* What this task involves *
Pull out the lines from the one containing "The image size" through the end of the items, including both ends, and repeat them exactly. Leave the pictures out of your answer.

━━━━━ Dataset excerpts ━━━━━

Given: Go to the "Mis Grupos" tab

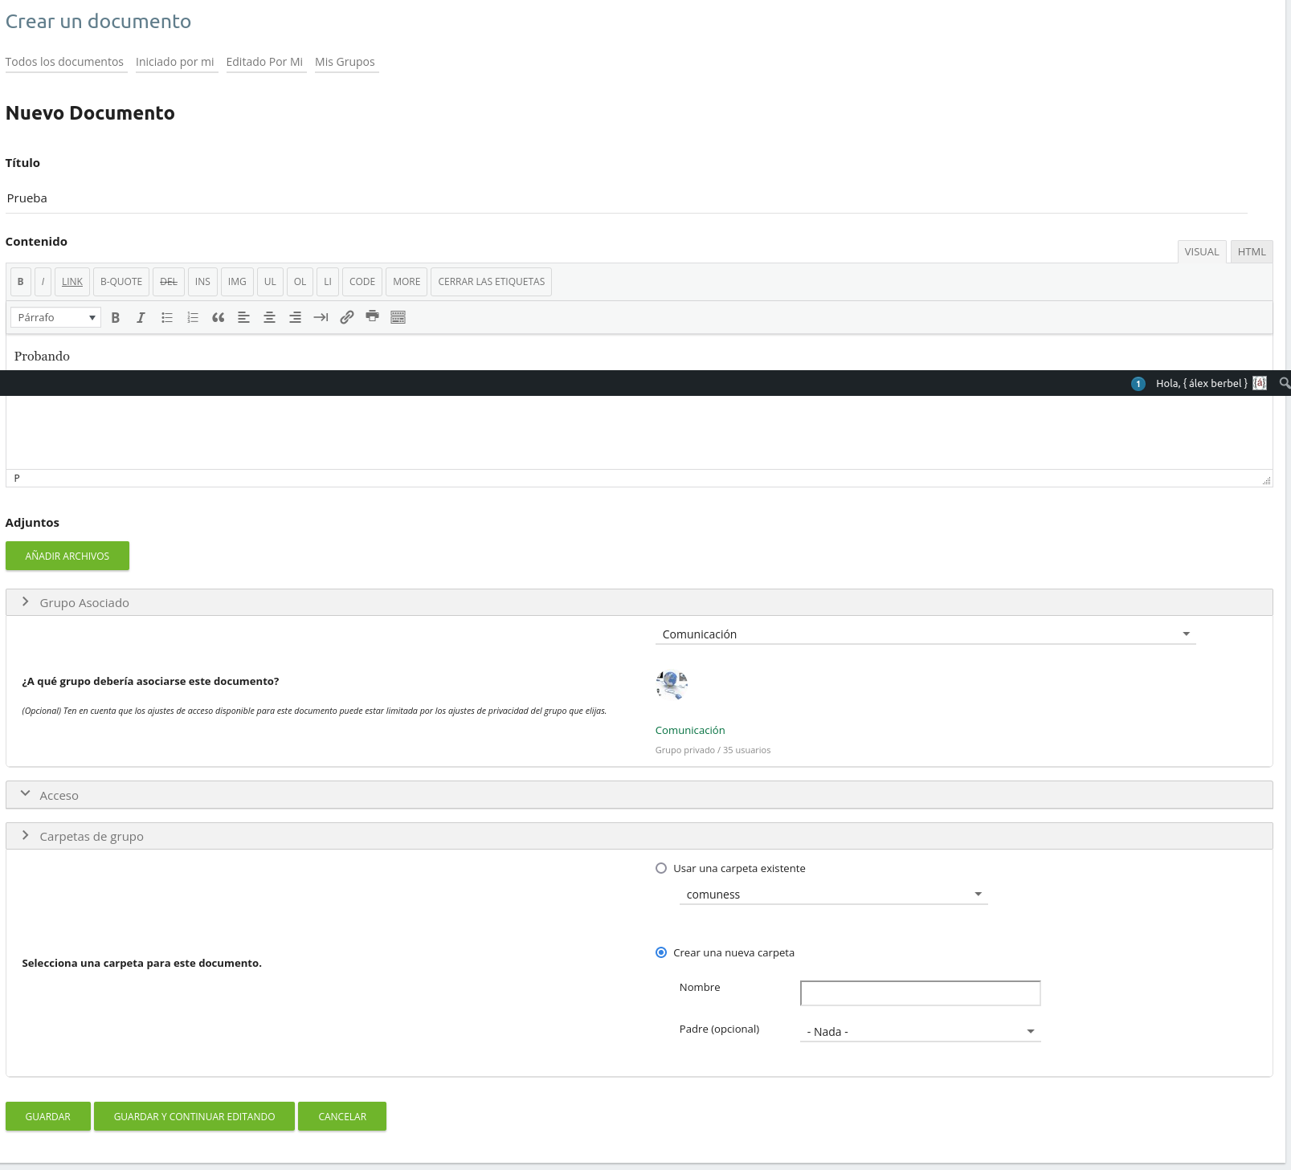Looking at the screenshot, I should pos(345,62).
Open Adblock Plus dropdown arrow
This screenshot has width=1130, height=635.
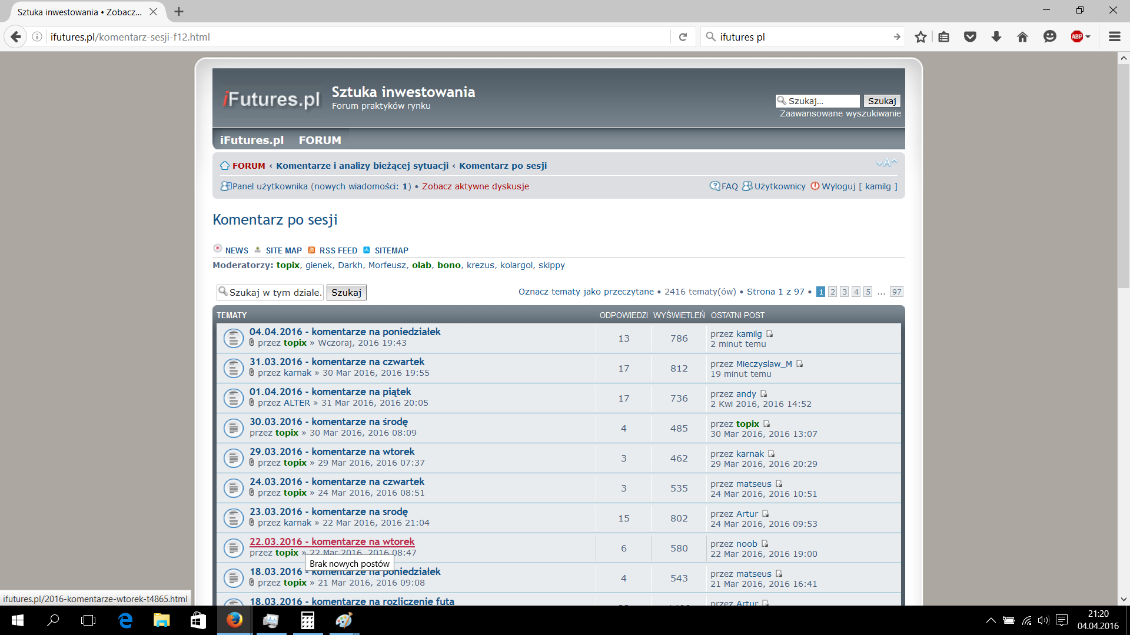click(x=1088, y=37)
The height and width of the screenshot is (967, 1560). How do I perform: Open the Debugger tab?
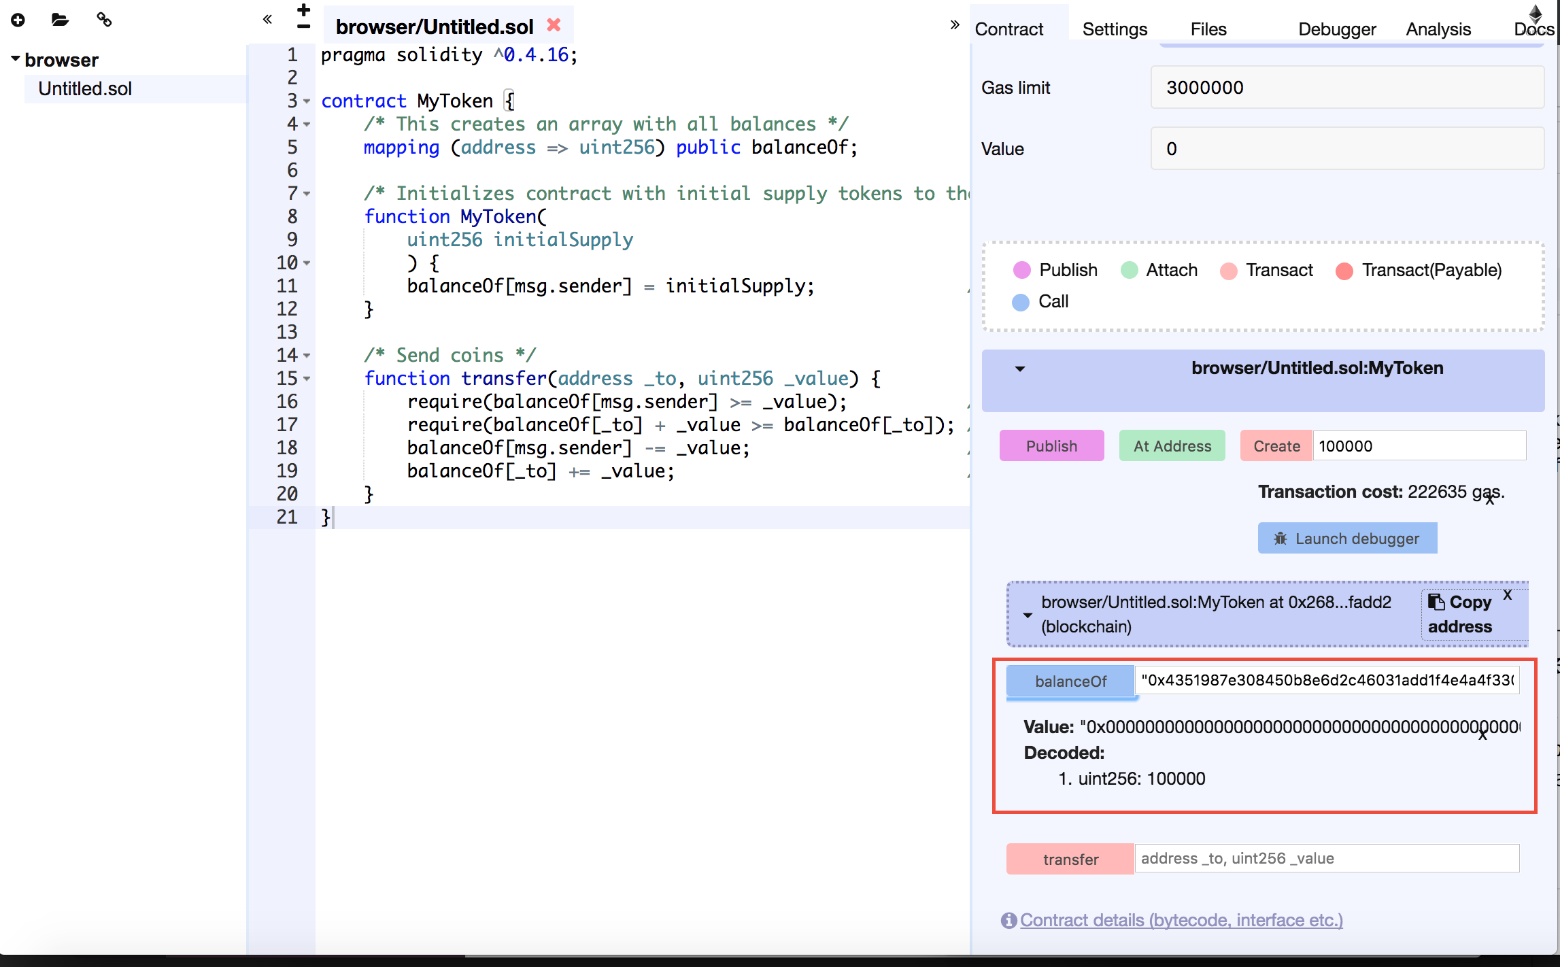pos(1336,29)
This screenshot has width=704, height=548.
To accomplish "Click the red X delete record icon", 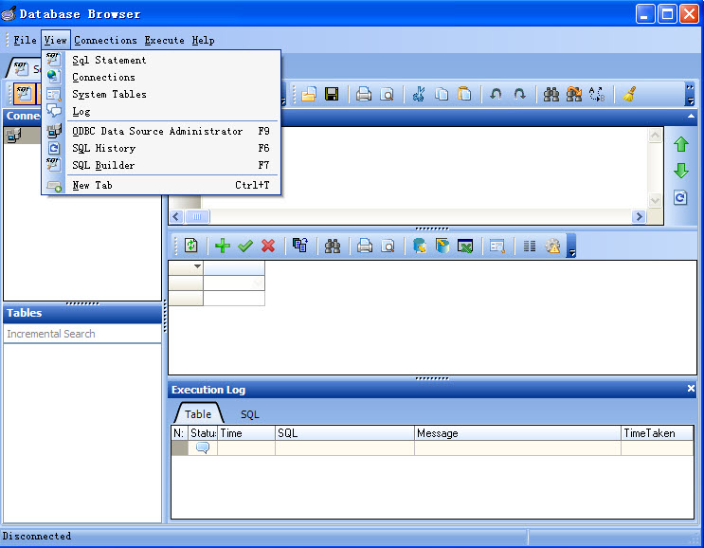I will point(268,246).

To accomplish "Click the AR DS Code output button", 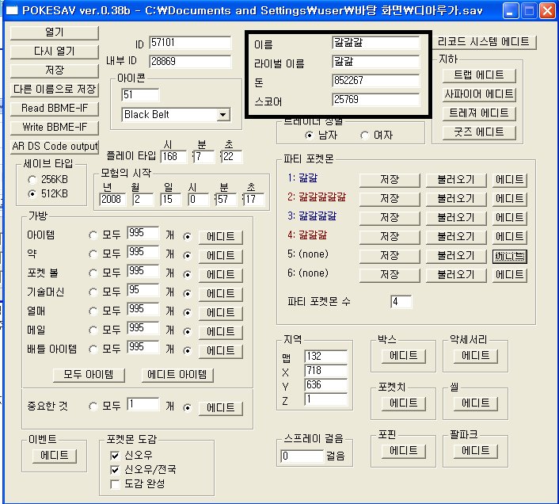I will click(x=55, y=147).
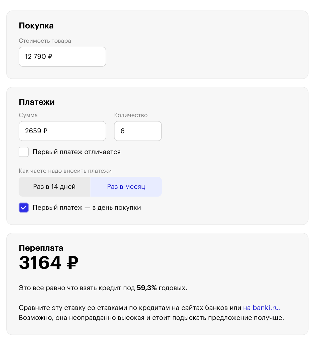This screenshot has height=348, width=316.
Task: Click the 'Стоимость товара' field label
Action: click(45, 41)
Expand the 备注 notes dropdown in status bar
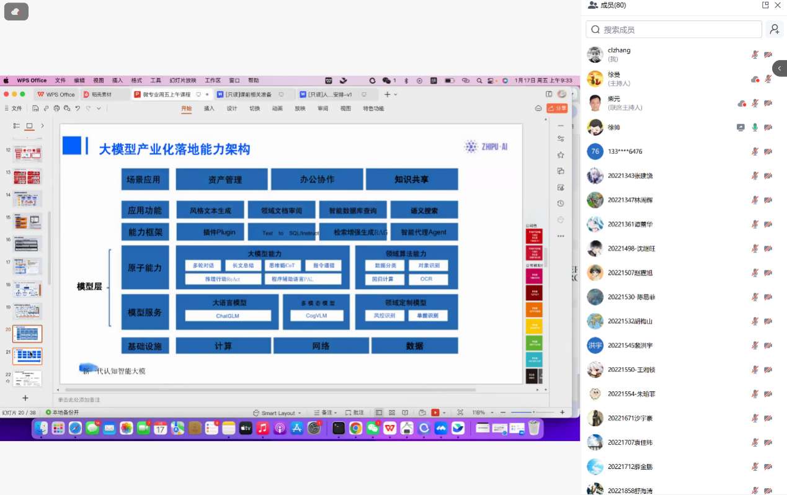Viewport: 787px width, 495px height. click(326, 413)
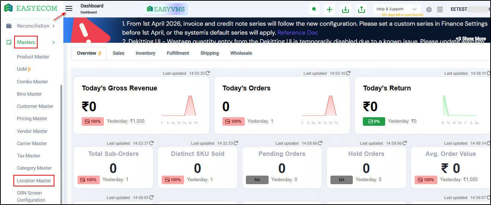Viewport: 491px width, 205px height.
Task: Refresh the Today's Gross Revenue card
Action: [x=208, y=73]
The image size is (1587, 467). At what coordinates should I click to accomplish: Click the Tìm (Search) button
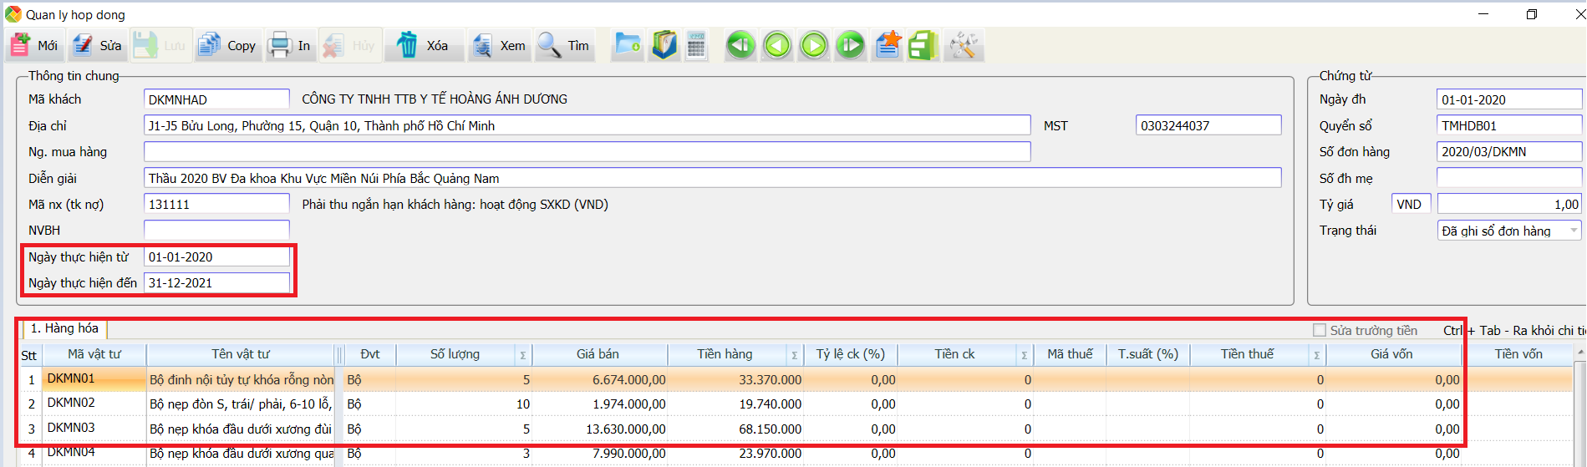564,45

━━━━━

* Solution to the exercise *
The image size is (1587, 467). At what coordinates should I click to accomplish: Click the Tìm (Search) button
564,45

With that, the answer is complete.